Jews trace their origins in LITHUANIA to the 14th Century. By the late 15th century, there were several communities. Vilnius became known as the "Jerusalem of Lithuania". It was a great center of Jewish religious learning. The Jews of Lithuania had a great influence in the major Jewish political and cultural movements. On the eve of the Holocaust, there were about 220,000 Jews in Lithuania and the surrounding area including refugees from German-occupied Poland. During the German occupation, about 95% of Lithuanian Jews were killed by the Nazi's and by ethnic Lithuanians.
(In Lithuanian "Ukmerge"/"Ukmrgay")
a town in Lithuania, USSR.
The town is first mentioned in 1685. Most of the population were merchants and tradesmen. When the Russians took over the country
in 1910, the economy deteriorated, and the number of Jews living there decreased. In 1915, the Jews were expelled. Few returned after the war.
In Independent Lithuania (1918-1940)the community established two schools and a yeshiva in Hebrew and Yiddish. When Lithuania was annexed to the USSR in 1940, Jewish institutions were closed down and community activities were prohibited.
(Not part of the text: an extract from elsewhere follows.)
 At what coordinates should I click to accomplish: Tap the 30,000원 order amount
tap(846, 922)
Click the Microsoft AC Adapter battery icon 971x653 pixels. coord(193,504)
IN SEPTEMBER 1941, THE JEWS OF WILKOMIR AND SURROUNDINGS WERE TAKEN OUT TO A NEARBY FOREST AND MURDERED.
Rieteveh was apparently the first town
in Lithuania to have electricity, thanks to a progressive Polish baron, Oginski. He employed the entire "shtetl" to work in his lumber business and to harvest his flax to make linen.
At the beginning of the 20th century, the population of Rietavas numbered 5,000, one fifth being Jewish.
Rietavas boasted a Jewish library, sports organization Bar Kochba and Maccabee, a cheder for boys, a school for girls, a secular gymnasium, a yeshiva, an agricultural school and a theatre group. There was also a court of law (two Jewish attorneys lived in the town)and a volunteer fire department consisting mostly of Jewish volunteers.
During WW2, in about 1942, the Lithuanian Nazi collaborators took all the remaining Jews in Rietavas, marched them 35 km to Telshai and threw them into mass graves.
Rocha-Tilla Katz (nee Awerbach) my grandfather Zemach's sister, was taken on a forced march in 1941 along with other Jewish women and murdered in a nearby forest.